The RanBP2/RanGAP1-SUMO complex gates β-arrestin2 nuclear entry to regulate the Mdm2-p53 signaling axis.

Mdm2 antagonizes the tumor suppressor p53. Targeting the Mdm2-p53 interaction represents an attractive approach for the treatment of cancers with functional p53. Investigating mechanisms underlying Mdm2-p53 regulation is therefore important. The scaffold protein β-arrestin2 (β-arr2) regulates tumor suppressor p53 by counteracting Mdm2. β-arr2 nucleocytoplasmic shuttling displaces Mdm2 from the nucleus to the cytoplasm resulting in enhanced p53 signaling. β-arr2 is constitutively exported from the nucleus, via a nuclear export signal, but mechanisms regulating its nuclear entry are not completely elucidated. β-arr2 can be SUMOylated, but no information is available on how SUMO may regulate β-arr2 nucleocytoplasmic shuttling. While we found β-arr2 SUMOylation to be dispensable for nuclear import, we identified a non-covalent interaction between SUMO and β-arr2, via a SUMO interaction motif (SIM), that is required for β-arr2 cytonuclear trafficking. This SIM promotes association of β-arr2 with the multimolecular RanBP2/RanGAP1-SUMO nucleocytoplasmic transport hub that resides on the cytoplasmic filaments of the nuclear pore complex. Depletion of RanBP2/RanGAP1-SUMO levels result in defective β-arr2 nuclear entry. Mutation of the SIM inhibits β-arr2 nuclear import, its ability to delocalize Mdm2 from the nucleus to the cytoplasm and enhanced p53 signaling in lung and breast tumor cell lines.
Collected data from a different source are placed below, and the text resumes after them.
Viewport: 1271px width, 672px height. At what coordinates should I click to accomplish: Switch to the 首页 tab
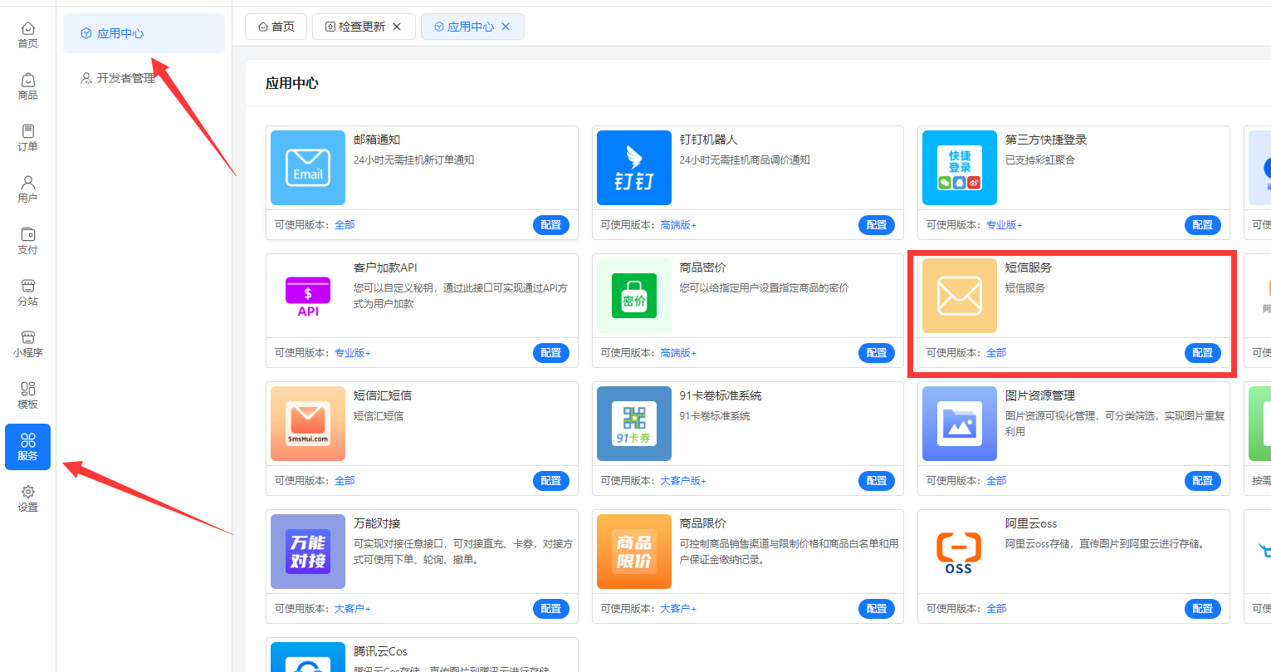pos(276,27)
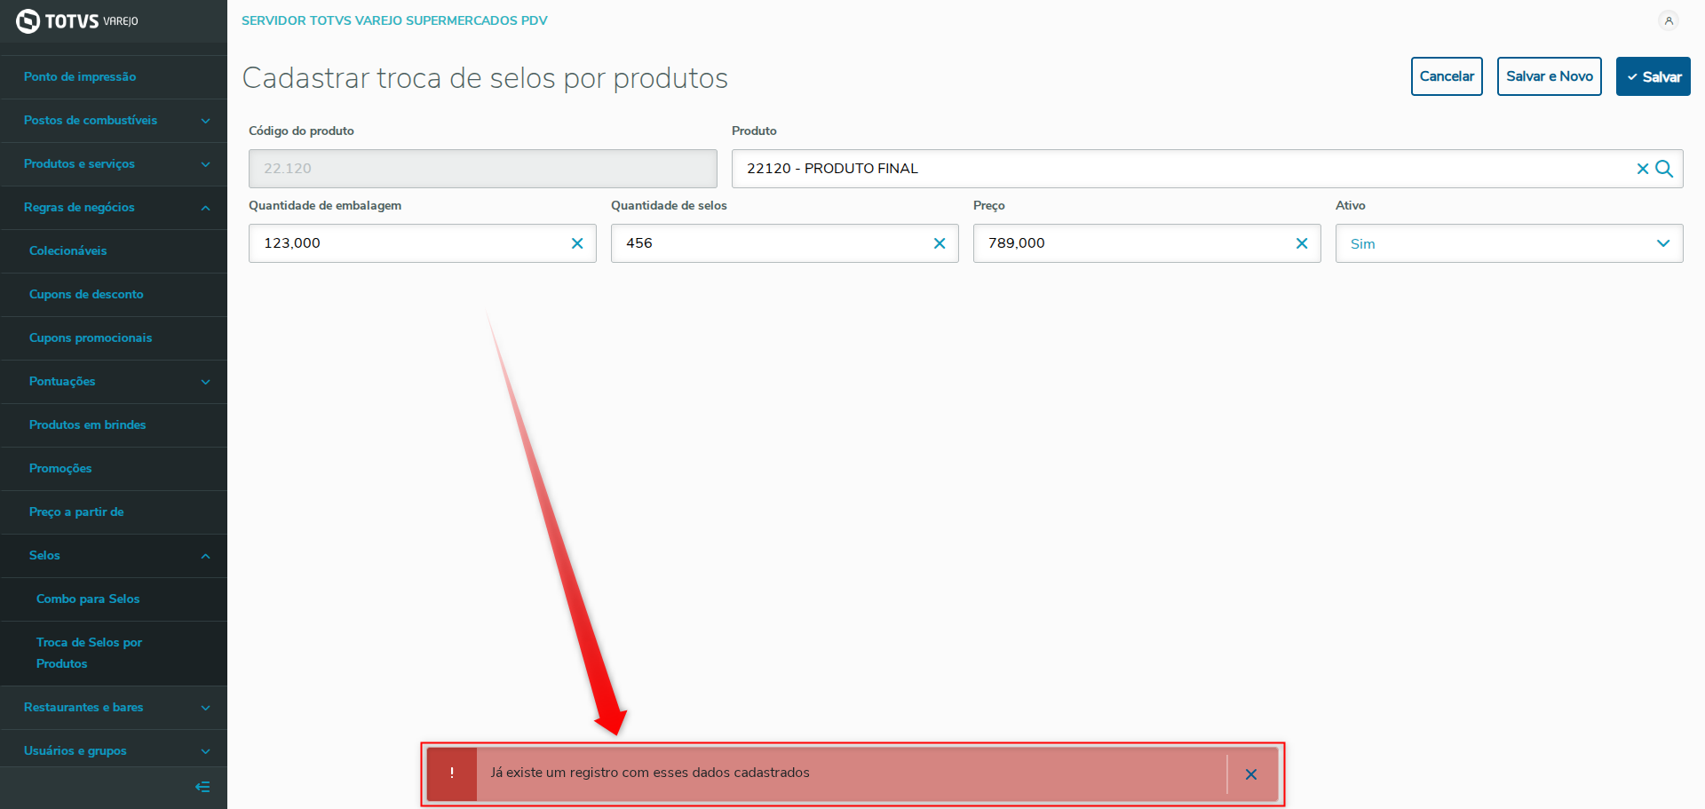Open the Ativo dropdown

[1509, 243]
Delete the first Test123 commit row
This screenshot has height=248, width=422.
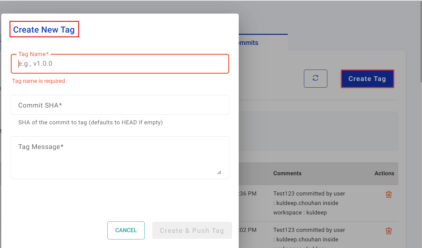pyautogui.click(x=388, y=195)

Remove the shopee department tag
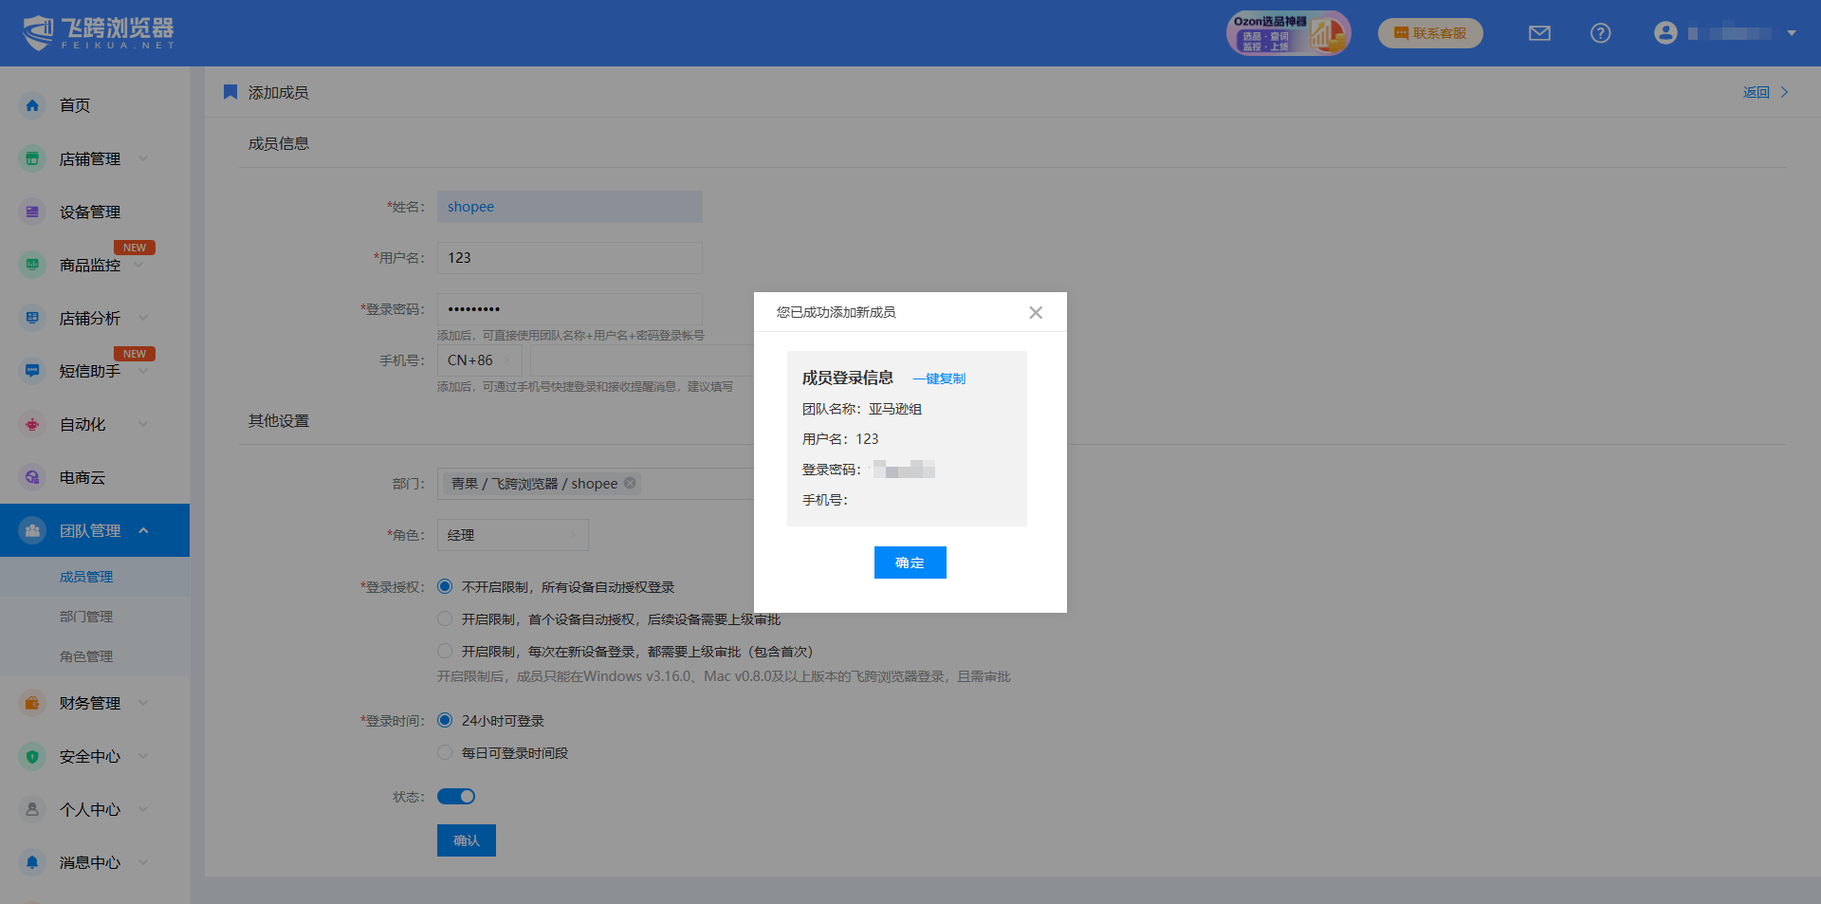pyautogui.click(x=630, y=483)
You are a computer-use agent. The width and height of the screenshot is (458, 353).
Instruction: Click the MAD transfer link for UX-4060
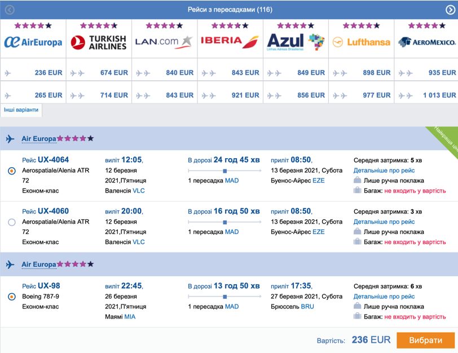232,232
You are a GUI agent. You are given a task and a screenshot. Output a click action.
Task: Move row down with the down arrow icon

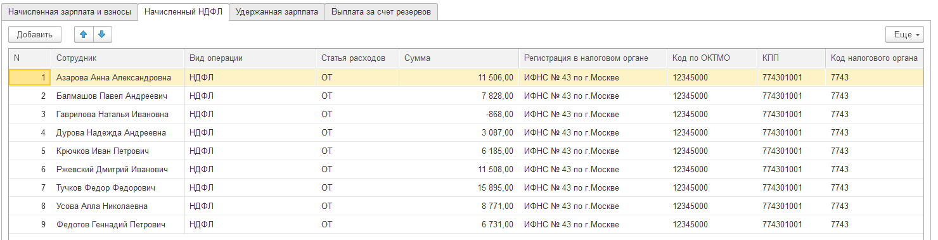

Thus, a β-arr2 SIM nuclear entry checkpoint, coupled with active β-arr2 nuclear export, regulates its cytonuclear trafficking function to control the Mdm2-p53 signaling axis.

Publication date
March 1, 2021
Principal Investigators
Blondel-Tepaz E, Leverve M, Sokrat B, Paradis JS, Kosic M, Saha K, Auffray C, Lima-Fernandes E, Zamborlini A, Poupon A, Gaboury L, Findlay J, Baillie GS, Enslen H, Bouvier M, Angers S, Marullo S, Scott MGH
PubMed reference
Oncogene 2021;40(12):2243-2257
PubMed ID
33649538
Affiliation
Inserm, U1016, Institut Cochin, Paris, France.